Gerhard Richter’s parents were illiterate by choice. As he would later explain, You have to understand, they grew up speaking several languages — Hungarian, because they were Hungarian; Romanian, because they lived so close to the border; German, because of the Empire. So when it came time to teach them to read and write, their parents couldn’t decide what language to go with. It’s a decision they never really reached.

 

Then again, literacy wasn’t a requirement of the sort of life Gerhard Richter was brought up in, where the menial tasks of running a farm were the order of the day.

 

Gerhard Richter finished last in his class at the music conservatory and settled into small town life by marrying the first woman he ever made love to on a cold spring day in 19__. His father had blessed the ceremony by dying of a severe stroke the day before. The other occupants of the pub suddenly noticed he had stopped talking at a certain point. He was just sitting there at the table, staring straight ahead, his mouth wide open, not breathing, reminisced one of his acquaintances.

 

Gerhard Richter composed symphony after symphony, keeping them all in his desk drawer up in the attic, where he preferred to work alongside an old barrel organ whose handle he would turn whenever he found himself slapped by a dearth of inspiration.

 

When his wife announced one day that she was pregnant, Gerhard Richter gleefully handed over the sum required by the town abortionist.
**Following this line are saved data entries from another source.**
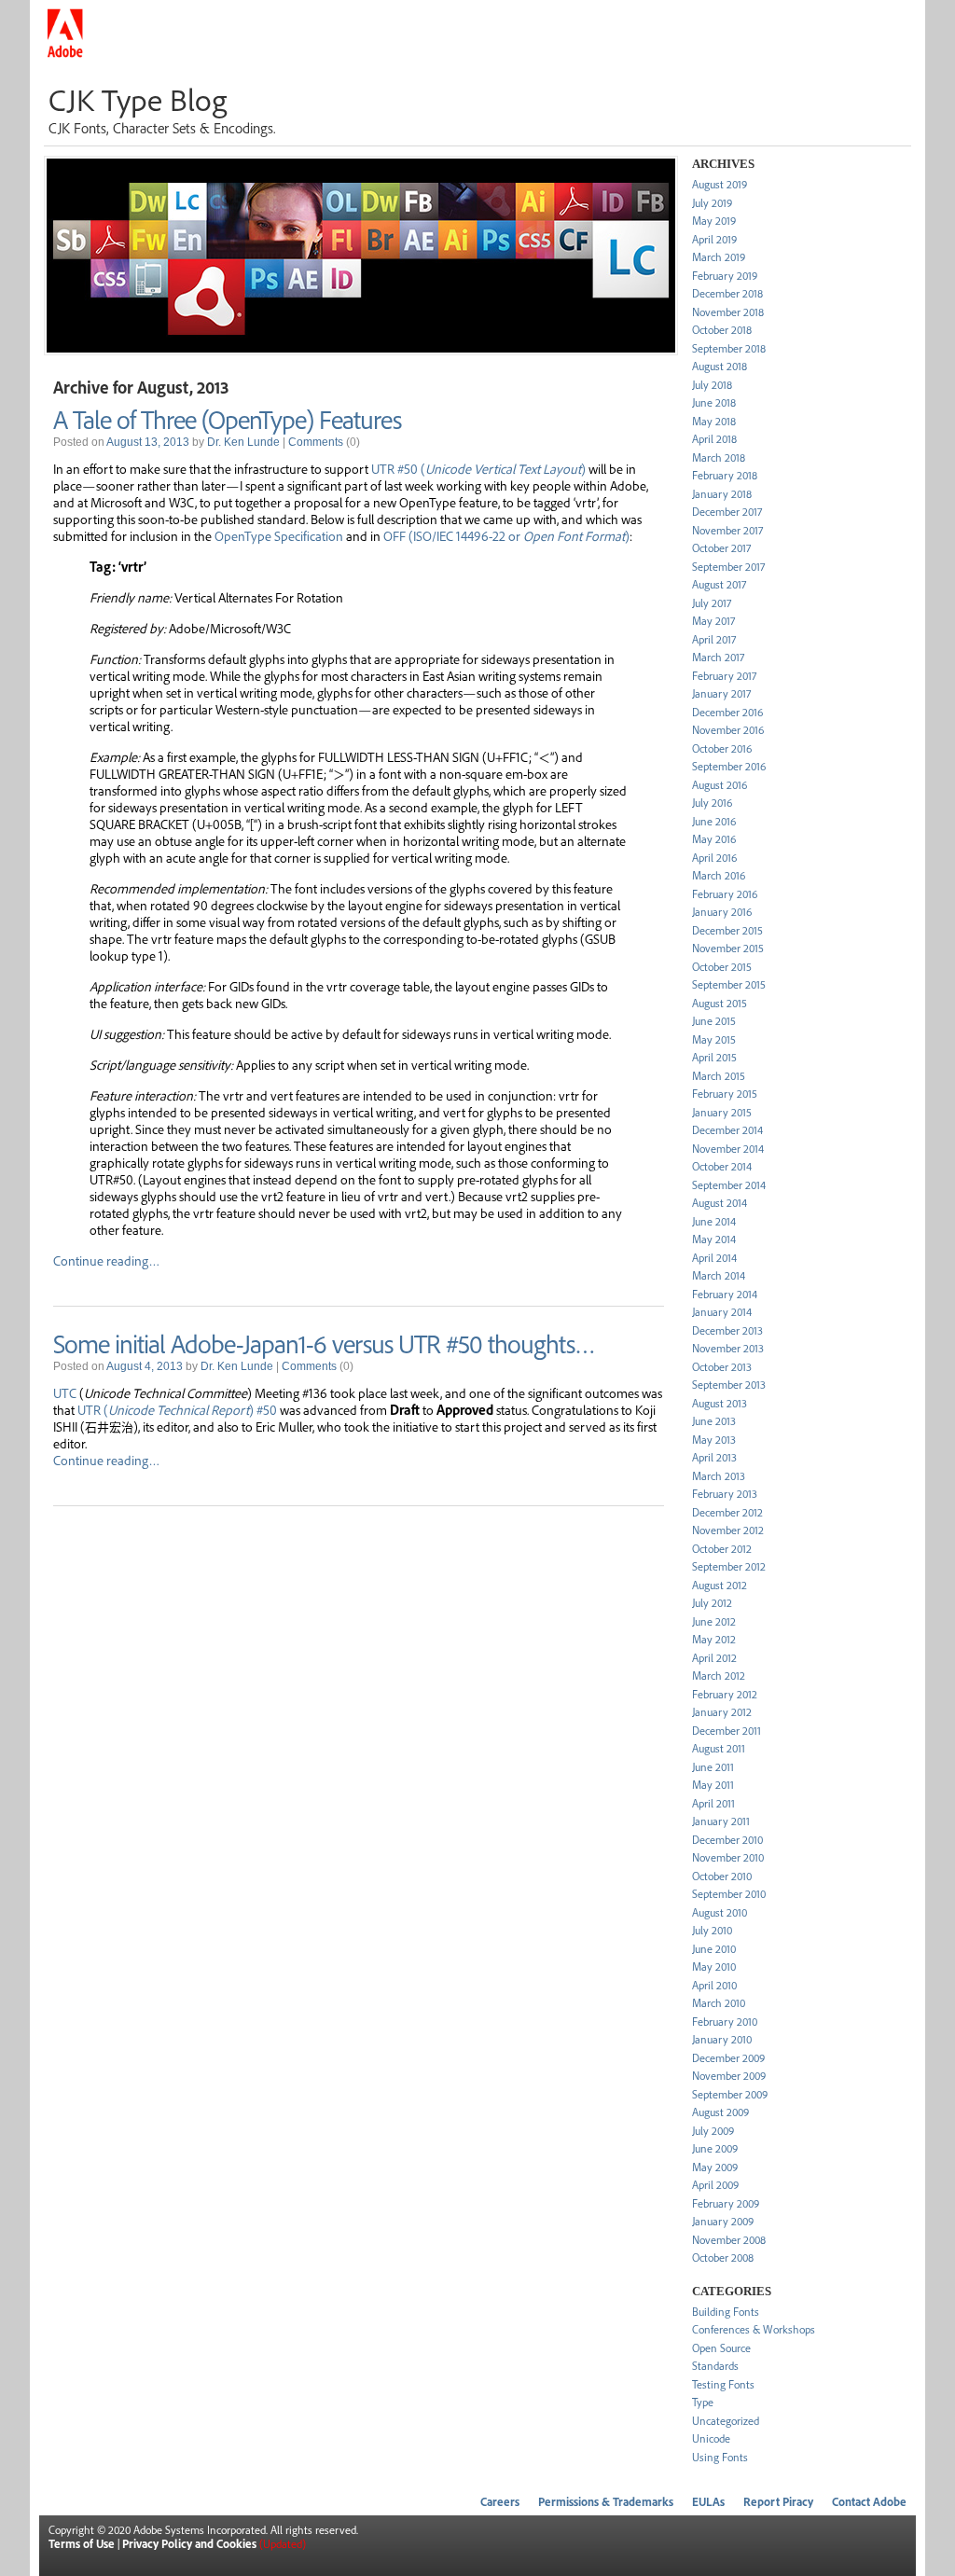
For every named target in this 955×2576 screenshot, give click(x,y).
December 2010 (727, 1840)
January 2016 (722, 912)
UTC (64, 1392)
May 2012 (714, 1639)
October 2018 (722, 330)
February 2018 (724, 475)
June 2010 (714, 1949)
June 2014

The following day, his wife returned with the fetus in a glass jar: a boy. Gerhard Richter gave the child the name of his father (not necessarily Gerhard Richter), and sat the jar above his writing desk in the attic, beaming his gaze upon it as the hidden music seeped out of his pores and on to the page.

 

Eventually, the money ran out and Gerhard Richter was forced to go to work to support his wife and son. He found employment as music teacher at the town’s primary school, where he was much loved by his students and colleagues alike.

 

One day, when he was nice and old, it came time for Gerhard Richter to leave behind this world and go on to another. As he lay on his deathbed shivering, he held his wife’s hand and informed her that he wished for his remains to be mummified.

 

Sometimes a secret doesn’t become known until after its possessor passes on. In his last will, it was revealed that Gerhard Richter had a family fortune stashed away in a Liechtensteinian bank account that he had never told his wife about. The money was to be used to start a charitable institution whose mission would be dedicated to fighting hair loss through music. Gerhard Richter’s son would oversee the daily operations of the organization through the formaldehyde and glass of the jar that held him. He would also get to watch Brad Pitt play his father in the movie they made of his life. It was called Gerhard Richter: Struggles of an Ordinary Man.